400 years ago we burned witches at the stake. Now we have Quantanimo Bay where we just leave them in the sun to fade away.
Ryerson’s entire winter season is devoted to the photography and video of repression and Black protest.
The images just kind of stun you. The dogs. The firehoses. The resilience. The defiance. The call to community action.
Yet, in the Ferguson to Toronto exhibit, you are reminded that the protest for civil rights can not only be observed as a historical artifact trapped in amber. The Civil Rights Movement is not just a historical commodity to be consumed at your local university gallery – that from Ferguson to Toronto the protest for Civil and Economic Rights the power of the community is on the move for justice.
Led by our youth – as all street protest is – influenced by History and personal experience – sometimes guided by wiser folk, sometimes pure reactionary riot, the protest movement is again on the rise.
How could it not?
Societies have tipping points, usually related to disparity. When too few people have all the money, inversely and directly related in so many obvious ways, it means that too many people are poor.
Just look at the statistics. 60 million Americans live in poverty. Another 60 million are two pay checks away from homelessness. That is almost 1/2 of all working aged Americans, and 1/3 of the overall population.
The numbers are verging on tinder fire.
Rather than thinking smugly that the Civil Rights Movement ended with the ’60’s (if you are of a certain age), that we somehow seem to leaving the good-ole-days of civil violence and ended some sort of economic peace, that some of us try to re-remember the ’70’s, 80’s and ’90’s as, we realize instead that it was only a respite, in a battle that has been recorded and repeated since before the Bible.
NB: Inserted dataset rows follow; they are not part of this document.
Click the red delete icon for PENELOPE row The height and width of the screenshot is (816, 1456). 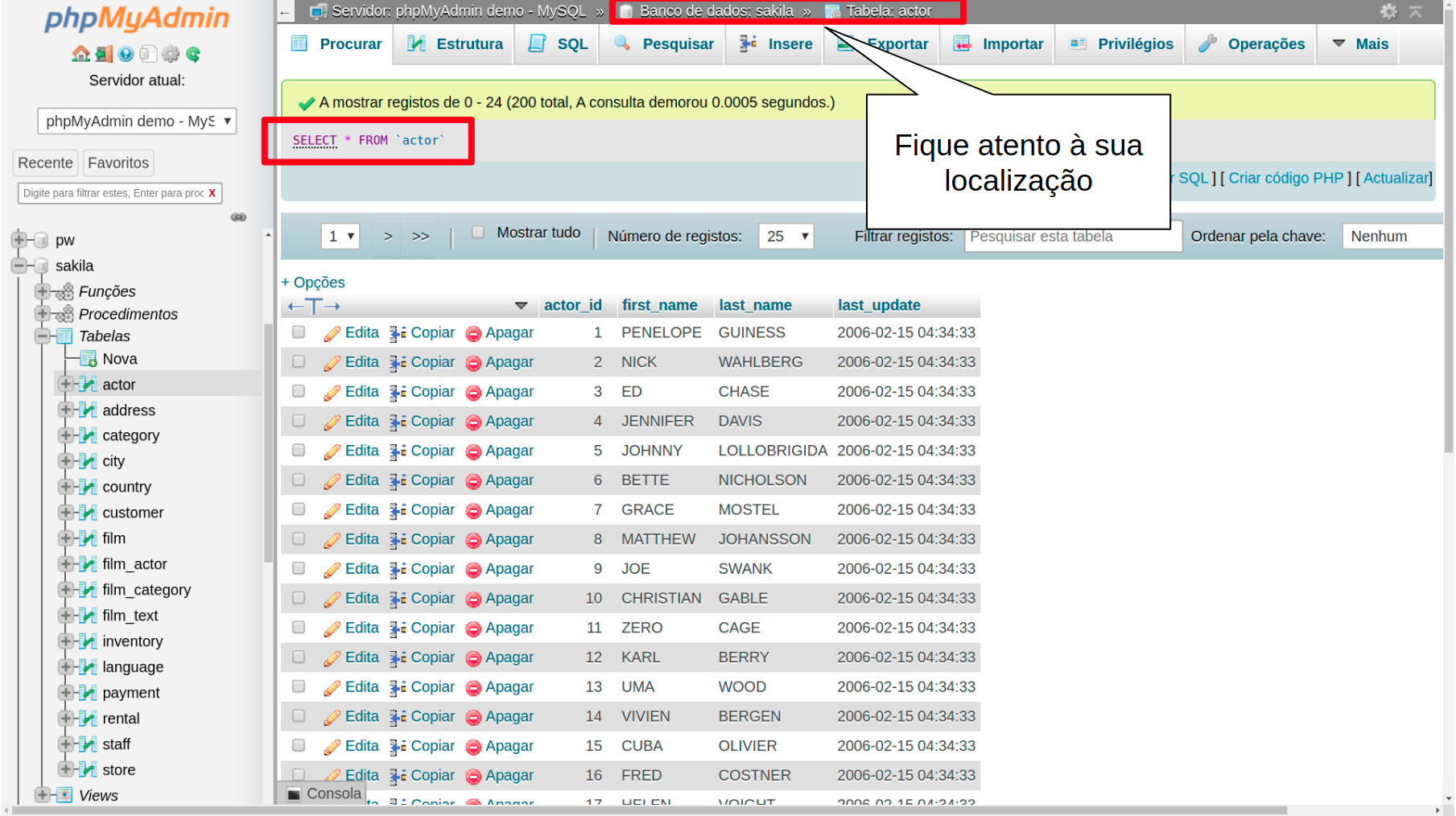click(x=473, y=334)
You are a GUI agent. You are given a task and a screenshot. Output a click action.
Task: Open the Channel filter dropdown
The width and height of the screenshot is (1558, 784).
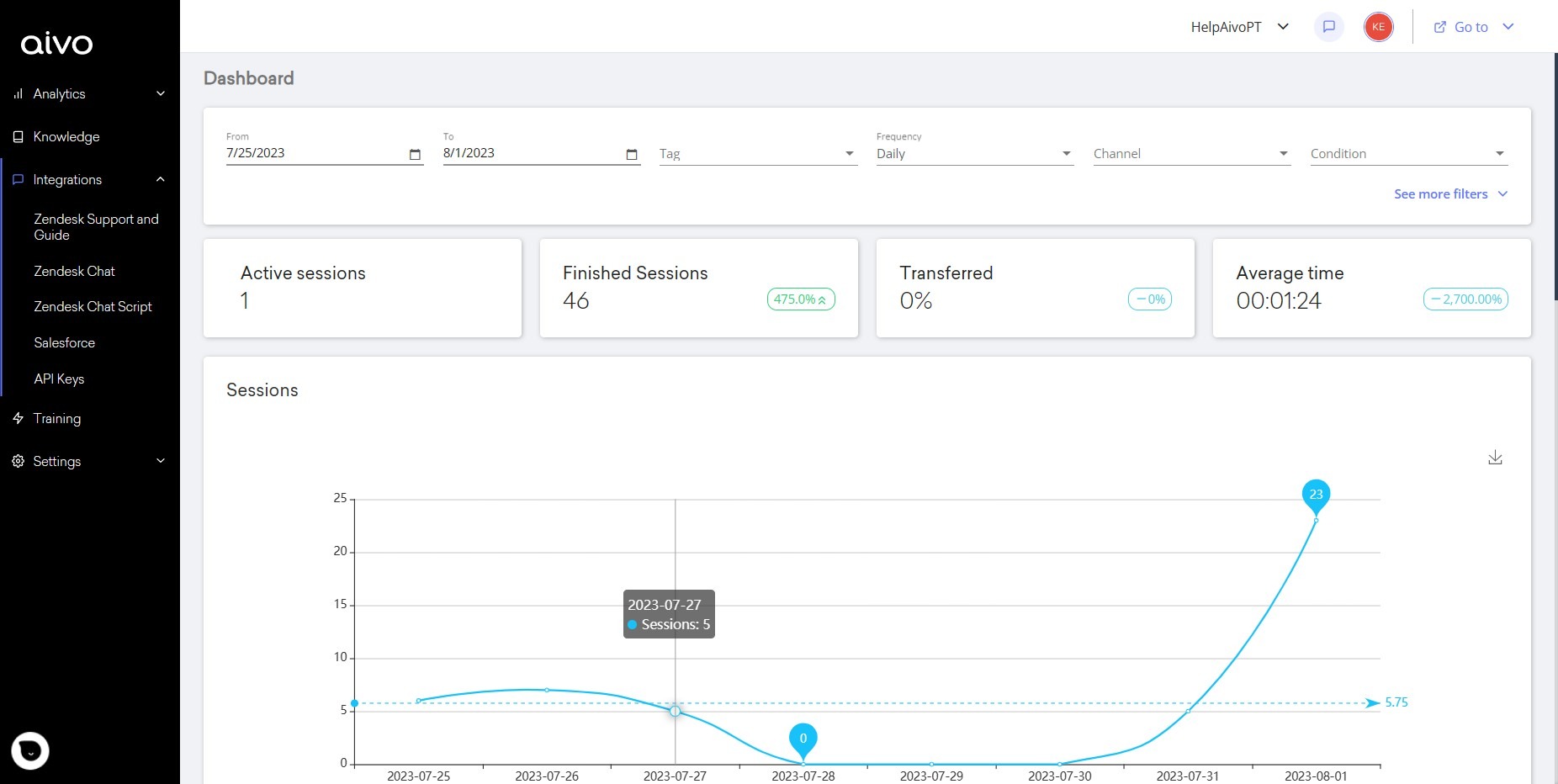coord(1191,154)
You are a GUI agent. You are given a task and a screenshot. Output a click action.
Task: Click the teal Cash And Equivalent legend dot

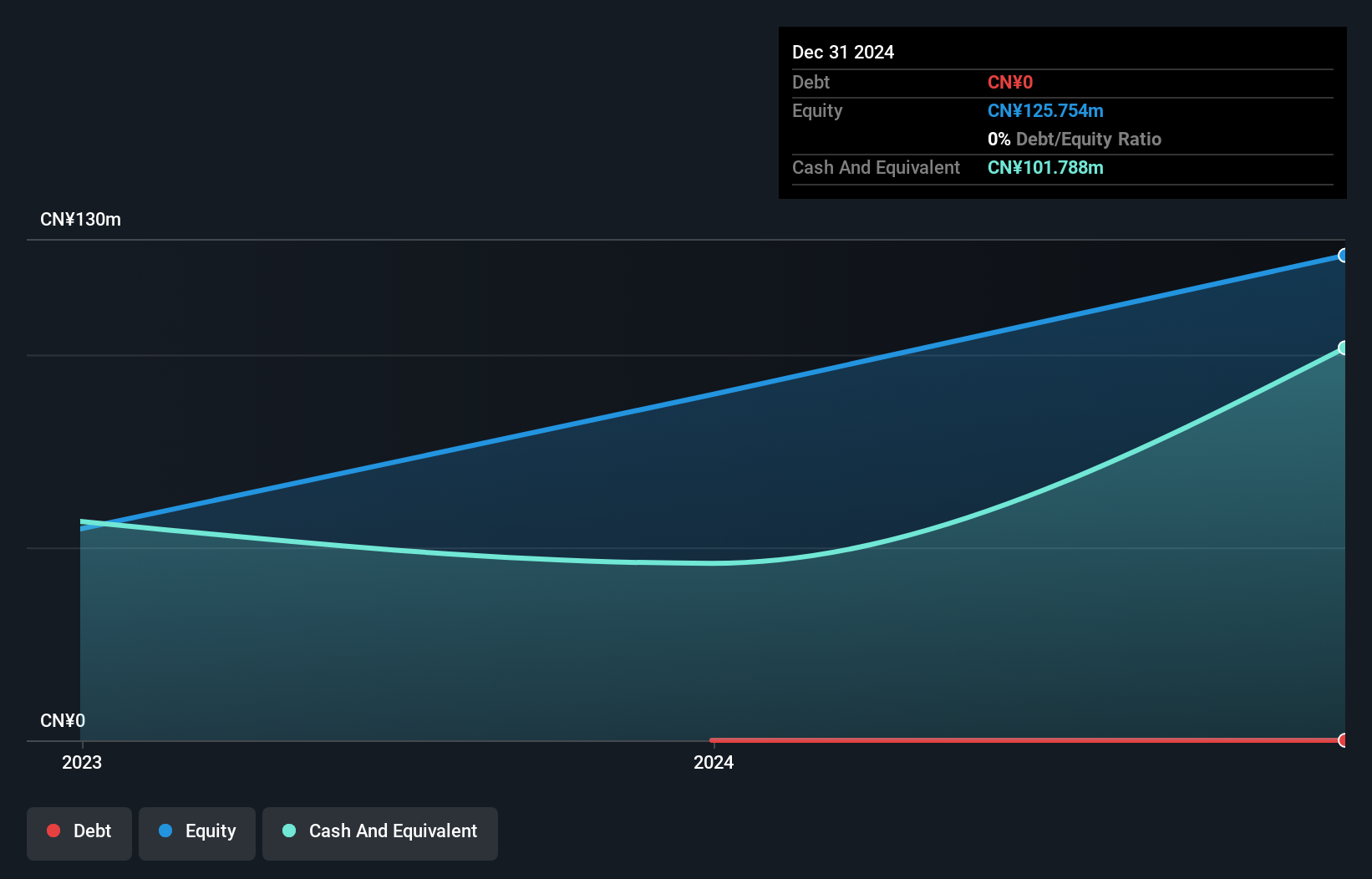289,831
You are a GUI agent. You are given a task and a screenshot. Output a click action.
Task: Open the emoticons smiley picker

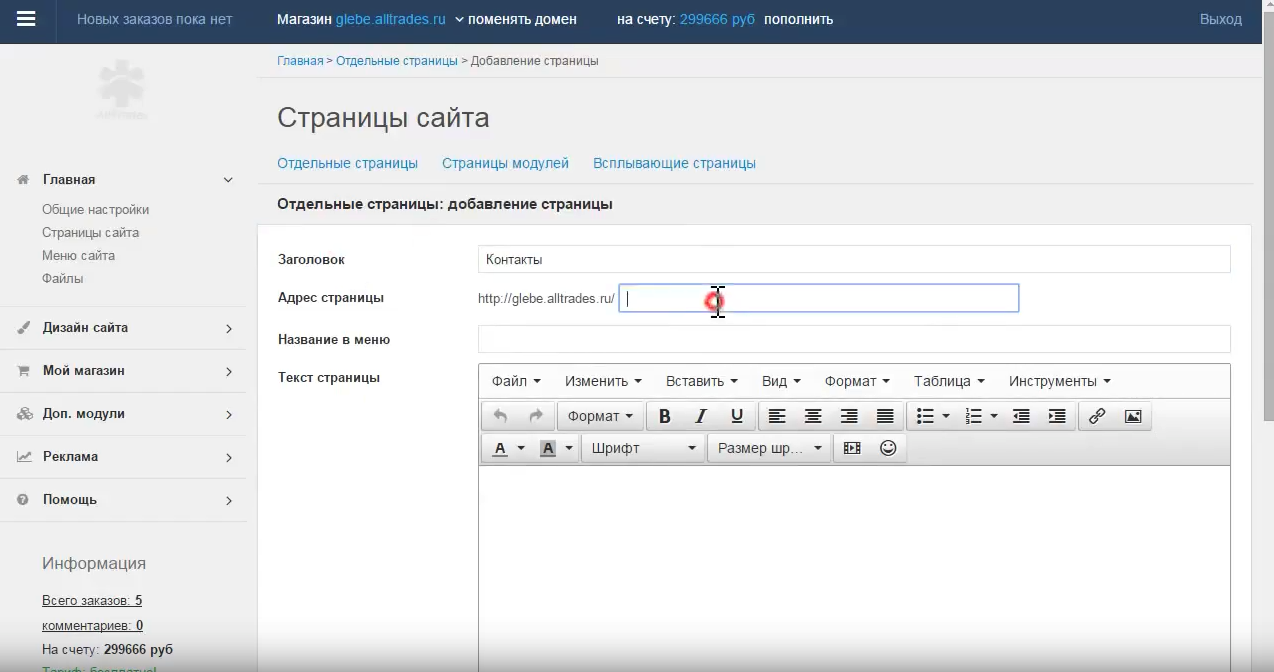click(x=888, y=449)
Our oldest stories, dating back before the Babylonians, is of war, and power, and greed, and despair at the violent consequences of our innocence.
At the Nuremberg Trials the refrain was “we only did what we were told.”
Southern Apologists say “we didn’t know any better.”
Donald Rumsfeld, when asked by a reporter about the possible consequences of invading Iraq, a country that had nothing to do with 9/11, said “we do not know, even that which we do not know.”
Last week a man drove his truck into a crowded Berlin Christmas market, killing at least a dozen people, and wounding 50.
A suicide bomber walked into a crowded Iraqi market killing 200, and wounding 500.
ISIS took all the credit (for these and many others that also happened this last week).
ISIS did not exist before the invasion of Iraq.
We do not know what we do not know.
But we do know.
Our libraries are crammed with all that we know.
We know how to make sustainable communities.
We know about Human Rights and Equality and Social Justice.
We know the costs of war. We daily have reminders from Syria, Iraq, Yemen, Detroit, Ferguson, and Toronto. All of central America. Any Aboriginal community.
They are there daily to remind to that which we will later plead “we did not know.”
Innocence if a lie. A false shield. A perpetual neurosis that allows the reptilian side of our brains to rule (my apologies to reptiles) – to kill with lust, with no thought for the future, or for consequences that rain sorrow and pain on everyone.